Ntvnews.id, Jakarta - Perdebatan seputar Framework Convention on Tobacco Control (FCTC) kembali mengemuka, memunculkan kekhawatiran terkait potensi intervensi pihak asing terhadap kebijakan dalam negeri Indonesia.
Meskipun perjanjian internasional yang diinisiasi oleh Organisasi Kesehatan Dunia (WHO) ini belum pernah diratifikasi oleh pemerintah Indonesia sejak diperkenalkan pada 2002, pengaruhnya dinilai telah menyusup secara halus ke sistem hukum nasional.
FCTC dianggap sebagai alat tekanan global terhadap negara-negara penghasil tembakau. Indonesia, sebagai salah satu negara yang memiliki ekosistem industri tembakau yang besar dan berakar kuat dalam sejarah dan budaya, secara konsisten menolak meratifikasi perjanjian tersebut.
Prof. Hikmahanto Juwana, Guru Besar Hukum Internasional Universitas Indonesia, mengapresiasi langkah tegas pemerintah yang tidak meratifikasi FCTC. Ia menyebut keputusan ini sebagai bentuk nyata perlindungan terhadap kedaulatan nasional.
Baca Juga: Koalisi 13 Organisasi Desak Pemengaruh Hentikan Promosi Vape kepada Anak-anak
“Lalu apa yang mereka akan lakukan? Ini tangan-tangan dari luar yang ingin mengganggu kedaulatan kita. Mereka mencoba melakukannya untuk meminta Indonesia tidak meratifikasi, tapi mengadopsi,” jelas Prof Hikmahanto dalam keterangannya, Jumat, 30 Mei 2025.
Ia menilai, meskipun belum diratifikasi, terdapat indikasi kuat bahwa prinsip-prinsip dalam FCTC sedang coba disisipkan ke dalam kebijakan nasional secara perlahan dan sistematis. Upaya ini disebutnya sebagai bentuk penjajahan gaya baru, bukan dengan kekuatan senjata, melainkan melalui instrumen hukum internasional.

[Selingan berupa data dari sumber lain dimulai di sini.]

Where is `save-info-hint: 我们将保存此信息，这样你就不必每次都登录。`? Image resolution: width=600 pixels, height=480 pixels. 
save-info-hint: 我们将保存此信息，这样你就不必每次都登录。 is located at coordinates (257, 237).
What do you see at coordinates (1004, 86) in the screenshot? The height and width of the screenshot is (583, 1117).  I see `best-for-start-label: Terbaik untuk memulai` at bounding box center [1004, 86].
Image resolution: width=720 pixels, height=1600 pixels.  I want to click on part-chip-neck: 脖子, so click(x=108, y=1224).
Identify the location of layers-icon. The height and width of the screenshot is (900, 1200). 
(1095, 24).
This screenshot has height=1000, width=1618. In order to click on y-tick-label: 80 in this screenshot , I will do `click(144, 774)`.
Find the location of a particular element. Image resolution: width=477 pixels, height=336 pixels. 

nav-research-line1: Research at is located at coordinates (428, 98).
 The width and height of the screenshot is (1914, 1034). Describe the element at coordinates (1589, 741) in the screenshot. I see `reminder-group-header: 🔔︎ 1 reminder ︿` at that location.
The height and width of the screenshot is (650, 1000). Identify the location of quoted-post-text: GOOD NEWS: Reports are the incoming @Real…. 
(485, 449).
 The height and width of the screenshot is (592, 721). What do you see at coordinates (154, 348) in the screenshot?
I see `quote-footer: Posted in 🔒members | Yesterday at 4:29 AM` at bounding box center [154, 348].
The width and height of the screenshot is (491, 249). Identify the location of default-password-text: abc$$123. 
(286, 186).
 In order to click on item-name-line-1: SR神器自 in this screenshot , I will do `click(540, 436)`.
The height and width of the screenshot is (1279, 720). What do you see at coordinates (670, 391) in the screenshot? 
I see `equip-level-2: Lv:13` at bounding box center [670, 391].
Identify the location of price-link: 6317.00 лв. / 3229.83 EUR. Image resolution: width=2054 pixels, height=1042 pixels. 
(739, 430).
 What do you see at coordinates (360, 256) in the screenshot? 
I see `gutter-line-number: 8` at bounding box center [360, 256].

“Sekarang dia tidak menggunakan asas konkordansi yang dibenarkan melalui alat kolonialisme, tetapi sekarang itu disebut sebagai penjajahan model baru menggunakan perjanjian internasional untuk melakukan intervensi terhadap kedaulatan suatu negara,” tambahnya.
Baca Juga: Cadangan Beras Tembus 4 Juta Ton, Mentan Amran: Terbesar dalam Sejarah
Lebih lanjut, Prof. Hikmahanto menyinggung adanya tekanan dari berbagai pihak agar Indonesia mengadopsi ketentuan-ketentuan FCTC ke dalam kebijakan domestik, termasuk melalui regulasi turunan Peraturan Pemerintah Nomor 28 Tahun 2024, yang salah satunya mengusulkan kebijakan plain packaging atau kemasan polos tanpa identitas merek bagi produk rokok.
Sebagai contoh pendekatan berbeda, ia menyebut Amerika Serikat sebagai negara yang selektif dalam merespons perjanjian internasional. Walaupun ikut aktif dalam pembentukan berbagai konvensi global, AS kerap menolak untuk meratifikasi jika dirasa tidak sejalan dengan kepentingan nasionalnya.
“Nah, jadi kita pun harus seperti Amerika Serikat yang tahu betul apa arti dari suatu kedaulatan. Kalau misalnya kepentingan nasional kita terganggu dengan perjanjian-perjanjian yang dibuat secara internasional, kita akan mengatakan kita tidak akan ikut dalam perjanjian tersebut,” pungkasnya.